**Task:**
A word-for-word restatement of every record is required.

Saved data entries:
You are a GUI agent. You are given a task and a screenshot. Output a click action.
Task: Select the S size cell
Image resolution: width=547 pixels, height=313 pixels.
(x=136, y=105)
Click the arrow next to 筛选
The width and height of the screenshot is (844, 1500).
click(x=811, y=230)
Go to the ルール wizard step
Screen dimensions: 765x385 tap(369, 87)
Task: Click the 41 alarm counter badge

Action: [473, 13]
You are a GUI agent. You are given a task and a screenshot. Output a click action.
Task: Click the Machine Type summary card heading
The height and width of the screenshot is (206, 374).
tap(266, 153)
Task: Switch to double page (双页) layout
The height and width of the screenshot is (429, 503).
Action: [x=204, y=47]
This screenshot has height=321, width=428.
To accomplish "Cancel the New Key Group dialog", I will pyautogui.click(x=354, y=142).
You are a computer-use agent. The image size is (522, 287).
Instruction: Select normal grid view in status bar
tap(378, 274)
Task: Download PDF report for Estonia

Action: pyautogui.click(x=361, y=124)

**Written answer:**
You are a GUI agent. You are given a task and a screenshot. Output a click action.
Task: Select the S size cell
Image resolution: width=547 pixels, height=313 pixels.
(x=136, y=105)
Click the arrow next to 筛选
The width and height of the screenshot is (844, 1500).
click(x=811, y=230)
Go to the ルール wizard step
Screen dimensions: 765x385 tap(369, 87)
Task: Click the 41 alarm counter badge

Action: [473, 13]
You are a GUI agent. You are given a task and a screenshot. Output a click action.
Task: Click the Machine Type summary card heading
The height and width of the screenshot is (206, 374).
tap(266, 153)
Task: Switch to double page (双页) layout
The height and width of the screenshot is (429, 503).
Action: [x=204, y=47]
This screenshot has height=321, width=428.
To accomplish "Cancel the New Key Group dialog", I will pyautogui.click(x=354, y=142).
You are a computer-use agent. The image size is (522, 287).
Instruction: Select normal grid view in status bar
tap(378, 274)
Task: Download PDF report for Estonia

Action: pyautogui.click(x=361, y=124)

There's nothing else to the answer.